■ Problem requirements: Could you copy exactly the lines from the one containing "Task: Select the Genre header cell" through the last line of the records below, and nothing else?

··· Information supplied

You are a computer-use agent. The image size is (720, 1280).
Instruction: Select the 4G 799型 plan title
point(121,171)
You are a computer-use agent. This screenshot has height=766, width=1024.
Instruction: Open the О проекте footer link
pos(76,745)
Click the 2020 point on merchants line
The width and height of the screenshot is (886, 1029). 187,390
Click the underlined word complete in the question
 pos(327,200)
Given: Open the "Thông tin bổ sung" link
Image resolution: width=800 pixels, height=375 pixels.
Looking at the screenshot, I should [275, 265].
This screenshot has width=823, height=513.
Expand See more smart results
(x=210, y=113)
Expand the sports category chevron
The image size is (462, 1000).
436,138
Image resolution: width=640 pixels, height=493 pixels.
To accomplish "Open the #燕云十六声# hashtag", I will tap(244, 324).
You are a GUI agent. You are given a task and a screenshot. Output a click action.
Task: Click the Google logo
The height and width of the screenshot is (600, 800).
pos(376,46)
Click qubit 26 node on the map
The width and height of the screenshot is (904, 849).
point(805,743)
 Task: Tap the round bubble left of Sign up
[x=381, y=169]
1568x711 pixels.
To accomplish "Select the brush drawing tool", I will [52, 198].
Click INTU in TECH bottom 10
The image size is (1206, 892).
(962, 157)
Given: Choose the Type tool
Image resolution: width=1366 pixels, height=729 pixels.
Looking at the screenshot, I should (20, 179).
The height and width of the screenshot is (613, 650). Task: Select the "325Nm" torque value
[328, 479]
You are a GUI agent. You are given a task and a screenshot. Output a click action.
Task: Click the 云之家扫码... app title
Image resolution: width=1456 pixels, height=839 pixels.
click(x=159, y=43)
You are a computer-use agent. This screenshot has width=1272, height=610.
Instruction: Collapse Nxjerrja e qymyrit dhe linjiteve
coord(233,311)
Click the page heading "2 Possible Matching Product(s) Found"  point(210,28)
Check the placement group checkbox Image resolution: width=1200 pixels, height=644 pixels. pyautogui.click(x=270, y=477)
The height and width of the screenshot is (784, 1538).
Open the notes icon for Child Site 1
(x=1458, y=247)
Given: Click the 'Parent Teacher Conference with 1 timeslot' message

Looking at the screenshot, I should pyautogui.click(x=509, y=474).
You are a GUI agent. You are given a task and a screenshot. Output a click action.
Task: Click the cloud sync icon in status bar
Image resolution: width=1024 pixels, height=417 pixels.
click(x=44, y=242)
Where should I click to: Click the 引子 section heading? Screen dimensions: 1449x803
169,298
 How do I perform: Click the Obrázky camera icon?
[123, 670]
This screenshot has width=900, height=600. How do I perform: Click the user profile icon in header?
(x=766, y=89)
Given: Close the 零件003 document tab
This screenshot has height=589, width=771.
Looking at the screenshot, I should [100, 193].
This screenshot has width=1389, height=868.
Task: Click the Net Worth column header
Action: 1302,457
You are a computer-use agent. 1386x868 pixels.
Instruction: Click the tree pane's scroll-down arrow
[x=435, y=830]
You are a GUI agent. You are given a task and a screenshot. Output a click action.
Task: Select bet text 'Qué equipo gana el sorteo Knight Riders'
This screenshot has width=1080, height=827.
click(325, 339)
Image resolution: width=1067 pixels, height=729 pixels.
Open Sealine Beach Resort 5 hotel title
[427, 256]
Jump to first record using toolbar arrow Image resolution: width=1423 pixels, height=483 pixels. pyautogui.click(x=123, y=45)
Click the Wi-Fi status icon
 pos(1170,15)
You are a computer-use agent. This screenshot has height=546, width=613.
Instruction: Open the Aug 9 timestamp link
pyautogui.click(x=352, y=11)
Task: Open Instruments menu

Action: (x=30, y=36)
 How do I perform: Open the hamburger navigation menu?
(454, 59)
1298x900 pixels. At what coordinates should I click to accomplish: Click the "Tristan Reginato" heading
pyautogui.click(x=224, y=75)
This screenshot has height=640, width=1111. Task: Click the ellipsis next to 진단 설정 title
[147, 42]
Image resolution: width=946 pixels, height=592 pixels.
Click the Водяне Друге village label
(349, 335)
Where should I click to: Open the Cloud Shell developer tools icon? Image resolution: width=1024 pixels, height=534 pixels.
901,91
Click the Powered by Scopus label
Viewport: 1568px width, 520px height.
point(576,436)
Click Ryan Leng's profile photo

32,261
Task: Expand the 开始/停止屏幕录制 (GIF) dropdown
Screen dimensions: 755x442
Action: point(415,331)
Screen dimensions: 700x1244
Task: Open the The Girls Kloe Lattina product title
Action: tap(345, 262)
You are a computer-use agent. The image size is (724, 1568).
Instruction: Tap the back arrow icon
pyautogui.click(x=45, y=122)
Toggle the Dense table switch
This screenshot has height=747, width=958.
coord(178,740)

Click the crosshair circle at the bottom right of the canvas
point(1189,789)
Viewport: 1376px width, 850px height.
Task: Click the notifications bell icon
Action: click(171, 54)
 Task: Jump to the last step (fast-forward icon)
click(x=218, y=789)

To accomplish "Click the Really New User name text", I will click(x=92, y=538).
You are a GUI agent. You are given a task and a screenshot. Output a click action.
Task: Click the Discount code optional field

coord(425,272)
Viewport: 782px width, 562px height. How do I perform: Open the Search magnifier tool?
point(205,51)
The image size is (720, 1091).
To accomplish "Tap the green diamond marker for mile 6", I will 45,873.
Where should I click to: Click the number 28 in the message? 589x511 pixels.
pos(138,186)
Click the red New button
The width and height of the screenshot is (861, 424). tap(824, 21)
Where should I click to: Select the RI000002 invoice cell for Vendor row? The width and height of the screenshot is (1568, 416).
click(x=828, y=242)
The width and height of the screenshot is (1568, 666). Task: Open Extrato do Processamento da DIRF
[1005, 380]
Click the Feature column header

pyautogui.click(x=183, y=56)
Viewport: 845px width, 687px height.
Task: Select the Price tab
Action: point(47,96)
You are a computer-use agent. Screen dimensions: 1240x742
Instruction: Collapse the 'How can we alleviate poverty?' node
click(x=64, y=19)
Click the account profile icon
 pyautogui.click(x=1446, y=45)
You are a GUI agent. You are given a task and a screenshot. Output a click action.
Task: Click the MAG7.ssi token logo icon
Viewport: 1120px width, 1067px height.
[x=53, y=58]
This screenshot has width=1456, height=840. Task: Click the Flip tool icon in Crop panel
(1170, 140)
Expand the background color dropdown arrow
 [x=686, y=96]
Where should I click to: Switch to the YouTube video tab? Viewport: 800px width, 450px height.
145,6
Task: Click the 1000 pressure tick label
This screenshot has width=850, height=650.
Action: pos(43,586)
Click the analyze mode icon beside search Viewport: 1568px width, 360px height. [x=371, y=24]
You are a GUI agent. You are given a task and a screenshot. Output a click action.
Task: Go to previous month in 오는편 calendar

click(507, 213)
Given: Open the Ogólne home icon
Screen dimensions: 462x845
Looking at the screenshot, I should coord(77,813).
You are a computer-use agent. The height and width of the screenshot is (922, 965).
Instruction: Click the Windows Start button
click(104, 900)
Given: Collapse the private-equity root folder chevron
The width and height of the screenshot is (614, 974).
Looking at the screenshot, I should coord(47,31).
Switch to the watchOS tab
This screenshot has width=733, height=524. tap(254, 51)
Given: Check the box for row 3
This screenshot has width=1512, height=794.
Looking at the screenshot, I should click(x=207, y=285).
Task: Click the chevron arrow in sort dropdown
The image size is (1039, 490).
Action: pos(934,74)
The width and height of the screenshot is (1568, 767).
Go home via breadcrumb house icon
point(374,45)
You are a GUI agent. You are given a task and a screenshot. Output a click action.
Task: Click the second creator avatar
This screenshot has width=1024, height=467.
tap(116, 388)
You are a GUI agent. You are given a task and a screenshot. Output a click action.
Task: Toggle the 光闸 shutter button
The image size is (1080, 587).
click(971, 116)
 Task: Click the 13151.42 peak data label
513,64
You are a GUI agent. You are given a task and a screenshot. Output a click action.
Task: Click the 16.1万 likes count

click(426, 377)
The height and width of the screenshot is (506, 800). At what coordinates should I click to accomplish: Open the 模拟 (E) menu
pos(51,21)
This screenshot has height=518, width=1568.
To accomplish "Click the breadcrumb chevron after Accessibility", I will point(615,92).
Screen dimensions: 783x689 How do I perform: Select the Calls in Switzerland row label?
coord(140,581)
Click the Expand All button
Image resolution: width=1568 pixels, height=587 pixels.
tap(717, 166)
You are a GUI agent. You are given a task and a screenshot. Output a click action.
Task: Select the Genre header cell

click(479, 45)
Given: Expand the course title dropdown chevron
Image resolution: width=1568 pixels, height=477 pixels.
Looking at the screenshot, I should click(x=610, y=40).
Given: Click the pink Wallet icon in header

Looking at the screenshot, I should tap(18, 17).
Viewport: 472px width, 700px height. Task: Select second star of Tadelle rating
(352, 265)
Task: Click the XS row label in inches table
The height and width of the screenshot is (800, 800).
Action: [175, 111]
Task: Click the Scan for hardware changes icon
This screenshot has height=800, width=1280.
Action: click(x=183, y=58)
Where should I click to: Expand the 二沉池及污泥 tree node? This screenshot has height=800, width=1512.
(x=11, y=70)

······

■ Reply:
Task: Select the Genre header cell

click(479, 45)
Given: Expand the course title dropdown chevron
Image resolution: width=1568 pixels, height=477 pixels.
Looking at the screenshot, I should click(x=610, y=40).
Given: Click the pink Wallet icon in header

Looking at the screenshot, I should tap(18, 17).
Viewport: 472px width, 700px height. Task: Select second star of Tadelle rating
(352, 265)
Task: Click the XS row label in inches table
The height and width of the screenshot is (800, 800).
Action: [175, 111]
Task: Click the Scan for hardware changes icon
This screenshot has height=800, width=1280.
Action: click(x=183, y=58)
Where should I click to: Expand the 二沉池及污泥 tree node? This screenshot has height=800, width=1512.
(x=11, y=70)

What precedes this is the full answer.